**Task instructions:** Give again, word for word, each line below starting at the one that contains "Instruction: Click the Meta-Analysis" and ending at the one that contains "The height and width of the screenshot is (187, 353).".

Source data
--

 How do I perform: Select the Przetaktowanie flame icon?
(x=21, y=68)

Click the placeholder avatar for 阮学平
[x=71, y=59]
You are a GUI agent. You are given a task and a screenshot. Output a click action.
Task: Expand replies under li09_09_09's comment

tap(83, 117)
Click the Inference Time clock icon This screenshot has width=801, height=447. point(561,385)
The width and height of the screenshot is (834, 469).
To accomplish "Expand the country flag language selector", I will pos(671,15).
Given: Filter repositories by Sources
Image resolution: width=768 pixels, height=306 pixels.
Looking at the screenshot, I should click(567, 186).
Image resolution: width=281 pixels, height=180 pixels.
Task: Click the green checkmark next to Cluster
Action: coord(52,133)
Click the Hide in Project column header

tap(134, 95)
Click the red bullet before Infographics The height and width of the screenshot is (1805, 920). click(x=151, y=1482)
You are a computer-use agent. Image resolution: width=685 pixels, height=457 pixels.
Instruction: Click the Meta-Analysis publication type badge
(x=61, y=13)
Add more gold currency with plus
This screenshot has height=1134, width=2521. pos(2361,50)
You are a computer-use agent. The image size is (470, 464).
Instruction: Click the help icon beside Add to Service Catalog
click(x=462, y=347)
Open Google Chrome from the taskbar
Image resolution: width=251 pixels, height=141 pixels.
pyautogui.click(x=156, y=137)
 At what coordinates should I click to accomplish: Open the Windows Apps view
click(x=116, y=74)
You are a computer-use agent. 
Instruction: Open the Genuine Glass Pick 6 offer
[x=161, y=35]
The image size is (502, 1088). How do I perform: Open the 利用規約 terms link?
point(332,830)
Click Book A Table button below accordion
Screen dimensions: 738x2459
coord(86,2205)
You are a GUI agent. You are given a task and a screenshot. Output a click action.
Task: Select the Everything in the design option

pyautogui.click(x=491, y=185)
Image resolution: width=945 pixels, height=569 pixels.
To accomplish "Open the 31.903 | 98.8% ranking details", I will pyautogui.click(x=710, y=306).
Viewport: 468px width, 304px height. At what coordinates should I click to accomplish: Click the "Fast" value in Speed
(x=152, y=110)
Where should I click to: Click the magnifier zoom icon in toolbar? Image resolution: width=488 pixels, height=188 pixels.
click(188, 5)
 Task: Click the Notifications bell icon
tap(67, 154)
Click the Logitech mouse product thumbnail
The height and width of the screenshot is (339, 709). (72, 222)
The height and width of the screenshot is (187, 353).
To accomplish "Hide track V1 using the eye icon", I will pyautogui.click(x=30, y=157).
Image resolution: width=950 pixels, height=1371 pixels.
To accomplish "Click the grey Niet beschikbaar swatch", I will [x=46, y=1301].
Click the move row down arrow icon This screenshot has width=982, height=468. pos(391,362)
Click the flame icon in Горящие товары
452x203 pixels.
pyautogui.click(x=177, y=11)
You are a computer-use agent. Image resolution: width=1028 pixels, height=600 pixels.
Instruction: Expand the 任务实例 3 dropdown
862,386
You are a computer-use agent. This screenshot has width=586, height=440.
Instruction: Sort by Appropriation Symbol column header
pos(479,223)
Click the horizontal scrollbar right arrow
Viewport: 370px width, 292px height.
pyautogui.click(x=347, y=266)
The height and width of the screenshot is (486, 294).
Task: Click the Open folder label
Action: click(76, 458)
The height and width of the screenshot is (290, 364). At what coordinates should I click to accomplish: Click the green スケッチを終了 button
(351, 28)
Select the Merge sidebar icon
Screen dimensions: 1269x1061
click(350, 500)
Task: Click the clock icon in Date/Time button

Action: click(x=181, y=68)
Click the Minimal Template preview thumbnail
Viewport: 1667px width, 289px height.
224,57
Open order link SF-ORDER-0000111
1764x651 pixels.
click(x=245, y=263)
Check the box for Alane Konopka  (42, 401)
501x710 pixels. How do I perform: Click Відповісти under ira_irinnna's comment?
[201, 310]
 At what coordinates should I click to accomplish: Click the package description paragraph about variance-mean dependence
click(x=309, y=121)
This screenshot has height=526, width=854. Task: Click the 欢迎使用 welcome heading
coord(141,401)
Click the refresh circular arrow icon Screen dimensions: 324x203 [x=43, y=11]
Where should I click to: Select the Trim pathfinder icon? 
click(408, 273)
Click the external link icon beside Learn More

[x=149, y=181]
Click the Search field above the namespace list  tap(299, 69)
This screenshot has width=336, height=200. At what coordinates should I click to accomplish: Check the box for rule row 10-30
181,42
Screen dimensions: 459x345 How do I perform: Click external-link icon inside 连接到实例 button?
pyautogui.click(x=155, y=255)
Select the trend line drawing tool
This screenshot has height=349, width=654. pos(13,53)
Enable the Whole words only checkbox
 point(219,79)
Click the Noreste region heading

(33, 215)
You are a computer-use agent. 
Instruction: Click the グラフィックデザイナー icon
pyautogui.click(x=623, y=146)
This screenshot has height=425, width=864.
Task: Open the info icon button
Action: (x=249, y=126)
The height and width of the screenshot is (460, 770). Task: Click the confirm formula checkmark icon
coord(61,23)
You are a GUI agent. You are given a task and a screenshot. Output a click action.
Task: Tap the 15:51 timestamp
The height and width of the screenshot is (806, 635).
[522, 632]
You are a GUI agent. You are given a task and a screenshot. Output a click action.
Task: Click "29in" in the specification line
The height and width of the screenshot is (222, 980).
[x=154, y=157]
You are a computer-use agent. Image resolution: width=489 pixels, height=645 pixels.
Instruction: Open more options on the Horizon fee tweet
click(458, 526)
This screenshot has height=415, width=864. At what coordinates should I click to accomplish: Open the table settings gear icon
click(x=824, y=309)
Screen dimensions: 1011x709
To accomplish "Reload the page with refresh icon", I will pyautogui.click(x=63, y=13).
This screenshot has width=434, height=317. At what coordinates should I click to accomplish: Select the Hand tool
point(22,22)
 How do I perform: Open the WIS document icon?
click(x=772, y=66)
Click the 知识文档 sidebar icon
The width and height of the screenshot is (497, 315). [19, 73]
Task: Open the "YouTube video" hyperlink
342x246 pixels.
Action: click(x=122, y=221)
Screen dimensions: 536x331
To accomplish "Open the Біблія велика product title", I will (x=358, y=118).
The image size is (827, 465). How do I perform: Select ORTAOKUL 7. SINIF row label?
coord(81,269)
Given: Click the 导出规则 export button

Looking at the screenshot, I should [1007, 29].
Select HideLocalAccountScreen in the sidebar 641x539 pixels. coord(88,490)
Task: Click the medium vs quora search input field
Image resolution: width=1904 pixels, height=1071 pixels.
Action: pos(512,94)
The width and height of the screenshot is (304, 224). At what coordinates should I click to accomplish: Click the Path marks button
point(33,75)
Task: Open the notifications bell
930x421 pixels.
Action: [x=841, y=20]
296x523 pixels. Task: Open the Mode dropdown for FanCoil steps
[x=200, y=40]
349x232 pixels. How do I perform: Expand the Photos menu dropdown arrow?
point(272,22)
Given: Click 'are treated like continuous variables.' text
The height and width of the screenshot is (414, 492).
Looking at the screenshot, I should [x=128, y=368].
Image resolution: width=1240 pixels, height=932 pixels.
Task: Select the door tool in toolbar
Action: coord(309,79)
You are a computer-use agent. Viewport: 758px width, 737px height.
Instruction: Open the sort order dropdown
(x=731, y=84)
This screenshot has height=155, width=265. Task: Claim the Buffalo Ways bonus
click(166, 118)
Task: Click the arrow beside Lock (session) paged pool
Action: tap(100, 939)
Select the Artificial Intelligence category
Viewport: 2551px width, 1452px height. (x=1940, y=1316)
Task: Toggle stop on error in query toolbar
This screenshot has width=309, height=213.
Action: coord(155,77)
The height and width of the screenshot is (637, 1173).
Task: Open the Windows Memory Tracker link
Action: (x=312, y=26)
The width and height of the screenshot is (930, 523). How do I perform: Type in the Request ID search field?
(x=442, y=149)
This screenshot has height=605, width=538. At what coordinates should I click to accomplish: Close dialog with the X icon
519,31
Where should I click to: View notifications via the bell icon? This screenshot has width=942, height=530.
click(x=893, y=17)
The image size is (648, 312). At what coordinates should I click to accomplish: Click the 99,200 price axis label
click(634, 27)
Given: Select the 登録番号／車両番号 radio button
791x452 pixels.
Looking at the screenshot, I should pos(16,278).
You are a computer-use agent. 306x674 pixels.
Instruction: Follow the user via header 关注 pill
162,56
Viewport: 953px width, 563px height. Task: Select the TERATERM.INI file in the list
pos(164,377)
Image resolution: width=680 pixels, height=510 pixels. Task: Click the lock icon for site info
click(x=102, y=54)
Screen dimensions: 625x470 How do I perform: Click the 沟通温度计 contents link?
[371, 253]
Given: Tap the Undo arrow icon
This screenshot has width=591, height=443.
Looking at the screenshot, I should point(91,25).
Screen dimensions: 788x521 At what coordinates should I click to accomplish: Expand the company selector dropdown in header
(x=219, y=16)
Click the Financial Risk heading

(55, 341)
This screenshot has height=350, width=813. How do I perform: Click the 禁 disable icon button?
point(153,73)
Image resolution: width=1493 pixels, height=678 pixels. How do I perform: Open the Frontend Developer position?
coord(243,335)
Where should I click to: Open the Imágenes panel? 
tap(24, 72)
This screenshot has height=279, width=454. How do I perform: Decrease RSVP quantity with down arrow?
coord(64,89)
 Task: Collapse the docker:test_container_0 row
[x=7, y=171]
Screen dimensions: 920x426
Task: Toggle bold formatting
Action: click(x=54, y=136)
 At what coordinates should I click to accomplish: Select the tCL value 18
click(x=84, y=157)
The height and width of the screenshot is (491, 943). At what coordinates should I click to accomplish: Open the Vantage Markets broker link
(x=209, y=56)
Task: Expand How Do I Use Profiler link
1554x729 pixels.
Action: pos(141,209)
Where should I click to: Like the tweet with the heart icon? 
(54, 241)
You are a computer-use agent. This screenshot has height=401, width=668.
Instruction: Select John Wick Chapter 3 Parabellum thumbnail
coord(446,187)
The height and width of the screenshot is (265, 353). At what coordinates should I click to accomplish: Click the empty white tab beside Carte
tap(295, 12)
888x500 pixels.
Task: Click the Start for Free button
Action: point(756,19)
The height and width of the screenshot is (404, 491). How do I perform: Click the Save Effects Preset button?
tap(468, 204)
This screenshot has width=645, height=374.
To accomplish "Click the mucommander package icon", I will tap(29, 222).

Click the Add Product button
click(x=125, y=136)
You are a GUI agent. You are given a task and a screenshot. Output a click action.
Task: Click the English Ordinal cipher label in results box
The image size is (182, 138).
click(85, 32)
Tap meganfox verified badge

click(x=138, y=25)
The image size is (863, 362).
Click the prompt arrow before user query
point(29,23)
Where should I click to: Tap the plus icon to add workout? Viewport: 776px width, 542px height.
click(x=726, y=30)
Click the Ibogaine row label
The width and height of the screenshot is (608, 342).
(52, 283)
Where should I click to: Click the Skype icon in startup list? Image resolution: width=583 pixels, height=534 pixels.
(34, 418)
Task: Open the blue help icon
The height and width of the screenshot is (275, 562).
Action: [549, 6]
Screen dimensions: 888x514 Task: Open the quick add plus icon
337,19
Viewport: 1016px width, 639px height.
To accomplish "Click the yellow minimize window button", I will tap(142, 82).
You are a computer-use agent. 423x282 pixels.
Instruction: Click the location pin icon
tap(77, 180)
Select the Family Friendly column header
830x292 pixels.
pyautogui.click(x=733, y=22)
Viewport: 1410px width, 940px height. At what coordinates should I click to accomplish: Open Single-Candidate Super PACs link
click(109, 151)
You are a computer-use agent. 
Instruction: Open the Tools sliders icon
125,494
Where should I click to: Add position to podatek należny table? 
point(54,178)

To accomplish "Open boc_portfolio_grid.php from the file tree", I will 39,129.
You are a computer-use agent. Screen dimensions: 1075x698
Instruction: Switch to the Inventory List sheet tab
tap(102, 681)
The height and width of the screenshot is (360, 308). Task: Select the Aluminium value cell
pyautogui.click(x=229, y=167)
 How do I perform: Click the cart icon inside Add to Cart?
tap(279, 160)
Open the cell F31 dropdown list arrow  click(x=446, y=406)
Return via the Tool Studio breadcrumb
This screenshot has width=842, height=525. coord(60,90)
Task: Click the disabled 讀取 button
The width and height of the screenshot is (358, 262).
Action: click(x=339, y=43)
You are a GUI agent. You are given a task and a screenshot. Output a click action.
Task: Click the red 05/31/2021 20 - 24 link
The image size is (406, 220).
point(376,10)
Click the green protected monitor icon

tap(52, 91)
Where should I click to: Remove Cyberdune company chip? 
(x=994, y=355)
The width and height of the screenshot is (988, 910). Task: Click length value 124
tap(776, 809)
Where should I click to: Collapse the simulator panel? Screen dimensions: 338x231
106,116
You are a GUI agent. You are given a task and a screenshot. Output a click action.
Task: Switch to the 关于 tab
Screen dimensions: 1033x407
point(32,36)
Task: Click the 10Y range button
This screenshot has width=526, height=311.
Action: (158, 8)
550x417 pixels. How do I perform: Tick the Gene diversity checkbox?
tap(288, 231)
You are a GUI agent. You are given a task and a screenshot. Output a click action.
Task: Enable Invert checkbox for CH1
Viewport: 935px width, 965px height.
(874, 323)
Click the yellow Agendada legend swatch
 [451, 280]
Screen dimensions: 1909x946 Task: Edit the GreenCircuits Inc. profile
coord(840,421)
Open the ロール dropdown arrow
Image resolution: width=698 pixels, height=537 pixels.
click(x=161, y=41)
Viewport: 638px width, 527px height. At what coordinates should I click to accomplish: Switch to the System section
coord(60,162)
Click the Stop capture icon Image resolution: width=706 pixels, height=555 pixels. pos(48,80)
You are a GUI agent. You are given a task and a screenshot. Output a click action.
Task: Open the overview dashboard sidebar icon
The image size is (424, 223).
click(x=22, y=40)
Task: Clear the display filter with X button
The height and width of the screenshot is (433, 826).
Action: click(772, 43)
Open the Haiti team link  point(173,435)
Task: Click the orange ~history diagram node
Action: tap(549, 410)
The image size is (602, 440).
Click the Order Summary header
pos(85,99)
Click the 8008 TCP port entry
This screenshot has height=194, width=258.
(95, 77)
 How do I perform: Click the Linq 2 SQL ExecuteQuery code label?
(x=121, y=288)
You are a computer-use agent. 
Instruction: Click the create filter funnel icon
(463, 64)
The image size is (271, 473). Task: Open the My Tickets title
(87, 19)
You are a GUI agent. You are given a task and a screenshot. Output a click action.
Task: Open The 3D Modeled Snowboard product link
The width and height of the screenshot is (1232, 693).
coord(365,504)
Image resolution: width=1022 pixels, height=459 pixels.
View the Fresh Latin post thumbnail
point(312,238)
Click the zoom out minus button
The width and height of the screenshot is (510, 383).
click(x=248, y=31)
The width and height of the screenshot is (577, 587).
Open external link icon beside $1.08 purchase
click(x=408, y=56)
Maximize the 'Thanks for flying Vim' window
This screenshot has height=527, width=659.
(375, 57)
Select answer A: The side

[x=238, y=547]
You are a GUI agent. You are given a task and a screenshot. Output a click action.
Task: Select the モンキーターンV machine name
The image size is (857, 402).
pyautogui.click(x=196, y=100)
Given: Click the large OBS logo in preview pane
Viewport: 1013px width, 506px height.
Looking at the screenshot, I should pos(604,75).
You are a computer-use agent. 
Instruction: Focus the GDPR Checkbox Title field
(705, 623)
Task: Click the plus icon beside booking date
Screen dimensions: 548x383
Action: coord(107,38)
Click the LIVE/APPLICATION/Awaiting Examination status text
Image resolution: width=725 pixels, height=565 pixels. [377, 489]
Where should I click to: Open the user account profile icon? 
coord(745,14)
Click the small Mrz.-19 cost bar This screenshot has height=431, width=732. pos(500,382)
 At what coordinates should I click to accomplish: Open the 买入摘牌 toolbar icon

--

**Result of this task:**
Instruction: Click the Meta-Analysis publication type badge
(x=61, y=13)
Add more gold currency with plus
This screenshot has height=1134, width=2521. pos(2361,50)
You are a computer-use agent. The image size is (470, 464).
Instruction: Click the help icon beside Add to Service Catalog
click(x=462, y=347)
Open Google Chrome from the taskbar
Image resolution: width=251 pixels, height=141 pixels.
pyautogui.click(x=156, y=137)
 At what coordinates should I click to accomplish: Open the Windows Apps view
click(x=116, y=74)
You are a computer-use agent. 
Instruction: Open the Genuine Glass Pick 6 offer
[x=161, y=35]
The image size is (502, 1088). How do I perform: Open the 利用規約 terms link?
point(332,830)
Click Book A Table button below accordion
Screen dimensions: 738x2459
coord(86,2205)
You are a GUI agent. You are given a task and a screenshot. Output a click action.
Task: Select the Everything in the design option

pyautogui.click(x=491, y=185)
Image resolution: width=945 pixels, height=569 pixels.
To accomplish "Open the 31.903 | 98.8% ranking details", I will pyautogui.click(x=710, y=306).
Viewport: 468px width, 304px height. At what coordinates should I click to accomplish: Click the "Fast" value in Speed
(x=152, y=110)
Where should I click to: Click the magnifier zoom icon in toolbar? Image resolution: width=488 pixels, height=188 pixels.
click(188, 5)
 Task: Click the Notifications bell icon
tap(67, 154)
Click the Logitech mouse product thumbnail
The height and width of the screenshot is (339, 709). (72, 222)
The height and width of the screenshot is (187, 353).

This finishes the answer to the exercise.